= Albert Odulele =

Nigerian pastor (born 1964)

Albert Taiwo Tokunbo Odulele (born 5 January 1964) is a Nigerian-British pastor.

==Early life==
Odulele was born as a twin in London at St. Mary's Hospital, Whittington to Nigerian parents Abel Oyebajo and Patience Aotola. Odulele spent his formative years in Nigeria and emigrated to the United Kingdom in 1986. He started Glory House in 1993. Odulele married in 1995. He was convicted of two counts of sexual assault in 2011.

==Career==
Odulele graduated from Ogun State University (now Olabisi Onabanjo University) in Nigeria with a Bachelor of Science in Medicine and Surgery in 1989.

Following his relocation to the United Kingdom, he worked for the British civil service for a short period of time.
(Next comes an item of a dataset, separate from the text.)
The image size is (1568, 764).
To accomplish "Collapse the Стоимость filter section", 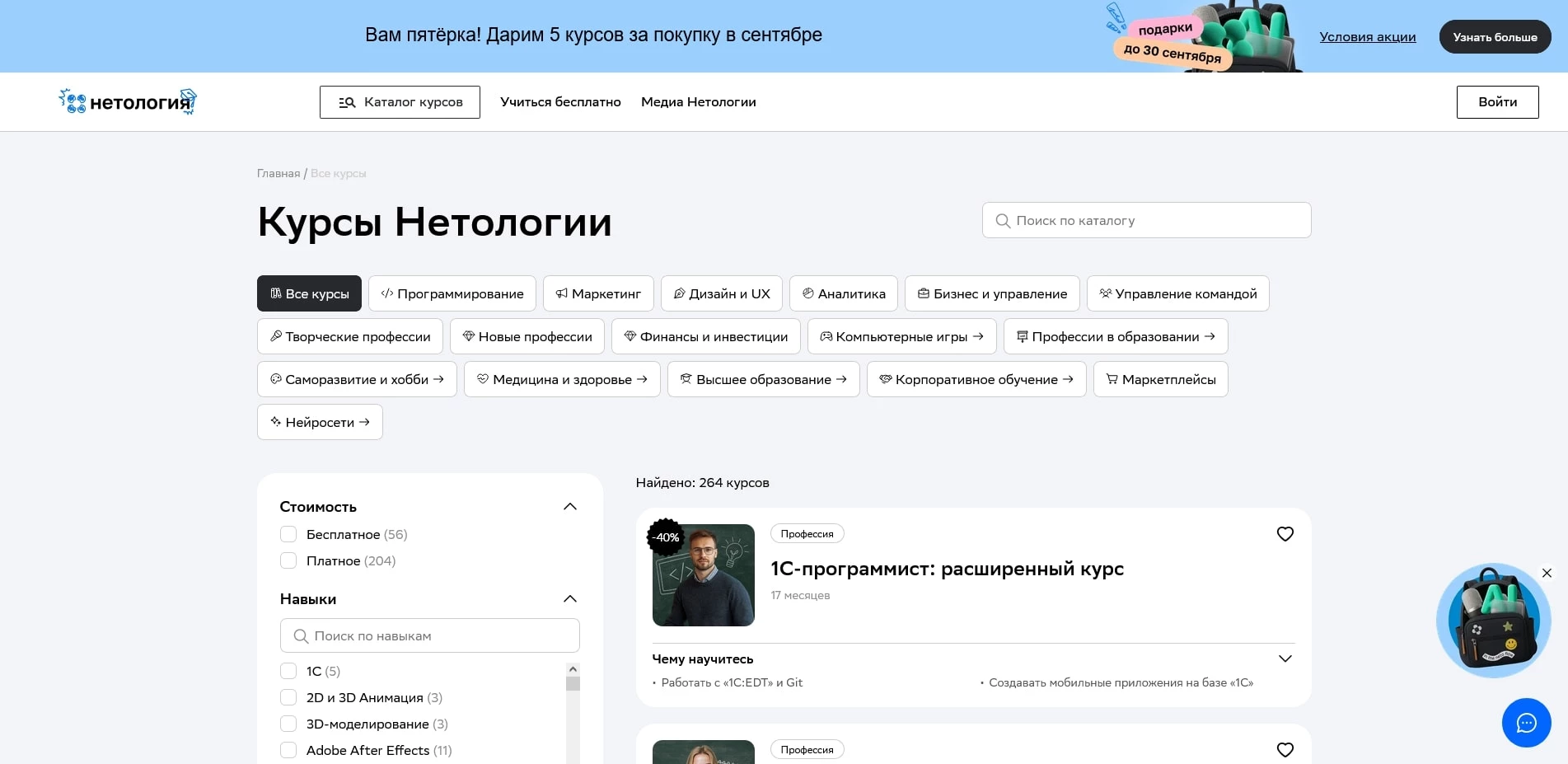I will click(x=569, y=506).
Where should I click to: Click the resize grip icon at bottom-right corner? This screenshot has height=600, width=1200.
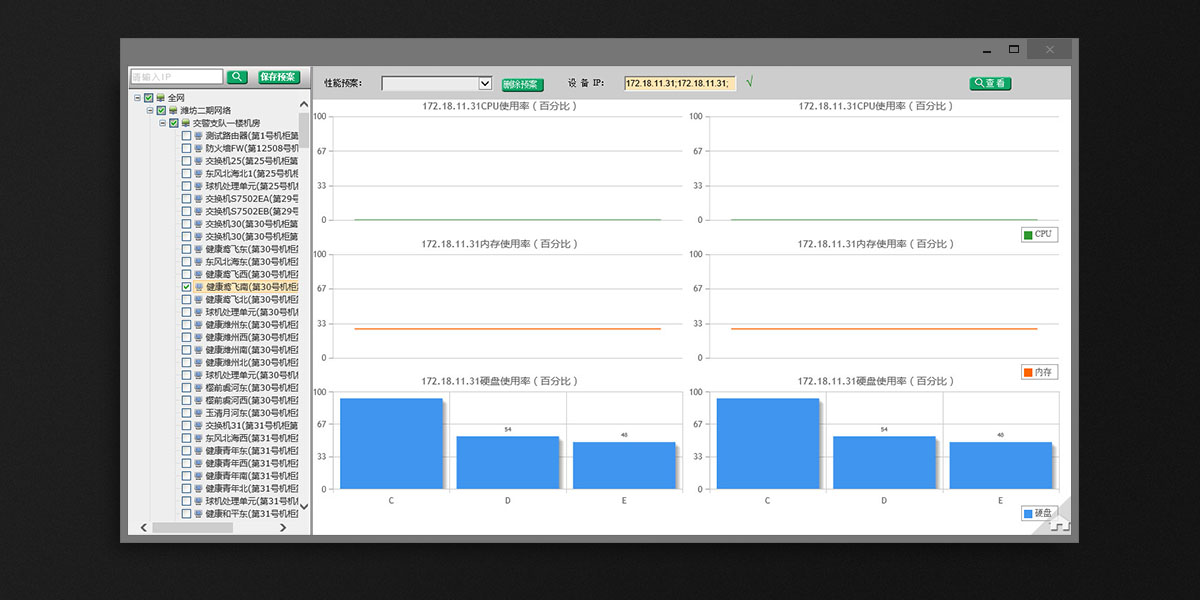(1060, 523)
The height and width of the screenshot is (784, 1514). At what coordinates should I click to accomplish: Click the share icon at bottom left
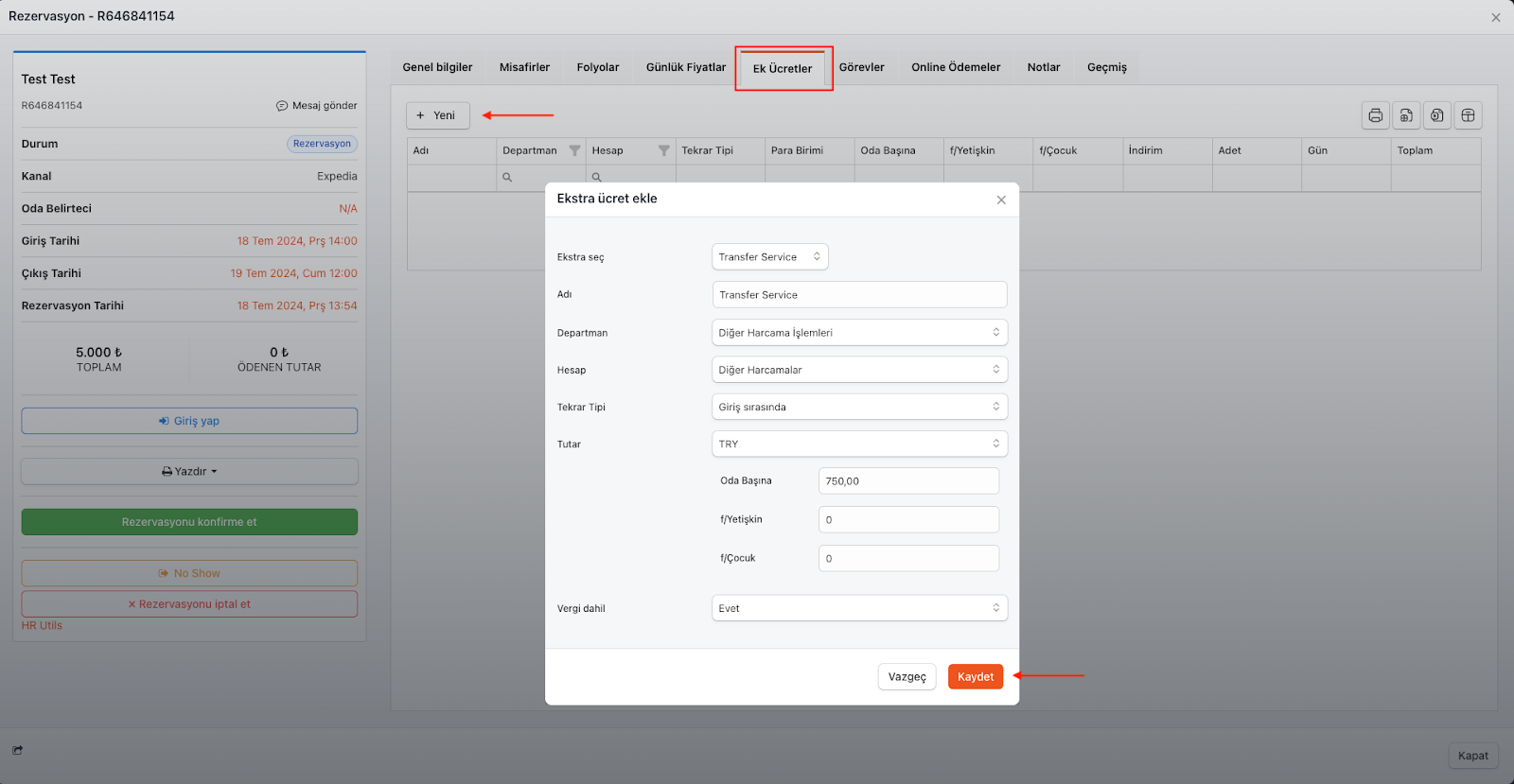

Odulele founded a Charismatic church called Glory Bible church in 1993 at a former funeral home in Leyton, East London. It became Glory House in 1999 and now meets at Tabernacle Avenue in Plaistow, London. The Church has branches in Nigeria, started by Albert Odulele in 2016; Kenya founded in 2014 and Brazil.

==Criminal conviction==
In February 2011, various media outlets reported that Albert Odulele was charged with two counts of sexual assault involving two male youths, one of whom was a boy under 16 years of age. Odulele pleaded guilty and confessed that he had been battling with his sexuality for many years. Odulele was sentenced at Woolwich Crown Court to eight months in prison and placed on the UK sex offenders' register for five years. His twin brother Vincent Odulele took over the church at that time. Facebook groups were established to support and to condemn Albert Odulele.

Having served some of his sentence, Odulele was released early from jail on 29 July 2011. He then resumed work as the pastor of Glory House. Warnings were issued by some media outlets upon his return to Nigeria in 2016 to start a Church branch there.

==Bibliography==
Odulele has written and published several Christian non-fiction titles including:
- "The Bible Made Simple" Published in 2001
- "Understanding God's Voice" Published in 2003 ISBN 9781902008066
- "Divine Inspiration"
- "Eternity Unveiled"
- "Divine Assignment Indicators"
- "This Crisis is for your Increase"
He has published a blog on the Glory House Church website.

==Personal life==
Odulele married Mary Abosede in 1995. They have two children; Christopher Olufemi and Tiana Morojureoluwa.